An Improved Liberal, Accurate Regex Pattern for Matching URLs

silentbicycle · on July 28, 2010

This is the point at which it's worth learning actual parsing tools, rather than just winging it with REs. REs are fine for tokenizing, but cannot handle recursion, and quickly become clumsy for patterns made of distinct sub-elements.

Once you sink deeper into that turing tarpit, you end up with monstrosities like this (http://www.ex-parrot.com/~pdw/Mail-RFC822-Address.html), a RE for matching valid email addresses.

jacobolus · on July 28, 2010

Except the whole point of this thing, as clearly explained in the article, is for everyone with access to a regexp implementation to be able to reuse the same few-line regexp, as a drop-in replacement that works better than the the shitty regexps they currently use to recognize URLs. (Examples of currently bad matchers that might benefit from this code: hacker news’s, gmail’s)

When they get a tiny bit clumsy, but before they get so clumsy that adding a bunch of parsing machinery is really worth the trouble, regexps are still the best solution.

* * *

Markdown, on the other hand, John Gruber’s more famous project, would be much improved (especially for people interested in extending it) by having its specification written in terms of a real grammar.

silentbicycle · on July 28, 2010

The article mentions that doing it better would require lots of nonstandard extensions, but not that it's struggling in the first place because it's the wrong tool for the job. If more developers realized the limitations of using just REs for these tasks, languages would be better integrated with actual parsing tools.

- [Data excerpt]:
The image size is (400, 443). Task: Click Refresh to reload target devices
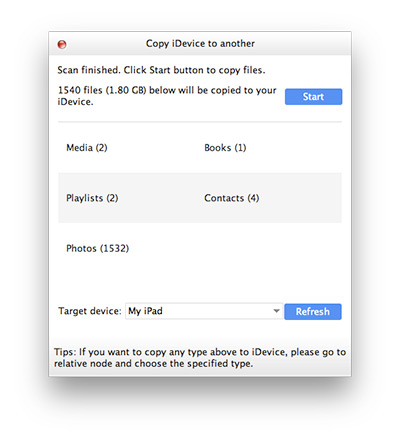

- [Exercise aim]:
Reproduce the discussion thread on regex patterns for matching URLs above word for word, from its title through the final comment.

- [Solution for this problem]:
An Improved Liberal, Accurate Regex Pattern for Matching URLs

silentbicycle · on July 28, 2010

This is the point at which it's worth learning actual parsing tools, rather than just winging it with REs. REs are fine for tokenizing, but cannot handle recursion, and quickly become clumsy for patterns made of distinct sub-elements.

Once you sink deeper into that turing tarpit, you end up with monstrosities like this (http://www.ex-parrot.com/~pdw/Mail-RFC822-Address.html), a RE for matching valid email addresses.

jacobolus · on July 28, 2010

Except the whole point of this thing, as clearly explained in the article, is for everyone with access to a regexp implementation to be able to reuse the same few-line regexp, as a drop-in replacement that works better than the the shitty regexps they currently use to recognize URLs. (Examples of currently bad matchers that might benefit from this code: hacker news’s, gmail’s)

When they get a tiny bit clumsy, but before they get so clumsy that adding a bunch of parsing machinery is really worth the trouble, regexps are still the best solution.

* * *

Markdown, on the other hand, John Gruber’s more famous project, would be much improved (especially for people interested in extending it) by having its specification written in terms of a real grammar.

silentbicycle · on July 28, 2010

The article mentions that doing it better would require lots of nonstandard extensions, but not that it's struggling in the first place because it's the wrong tool for the job. If more developers realized the limitations of using just REs for these tasks, languages would be better integrated with actual parsing tools.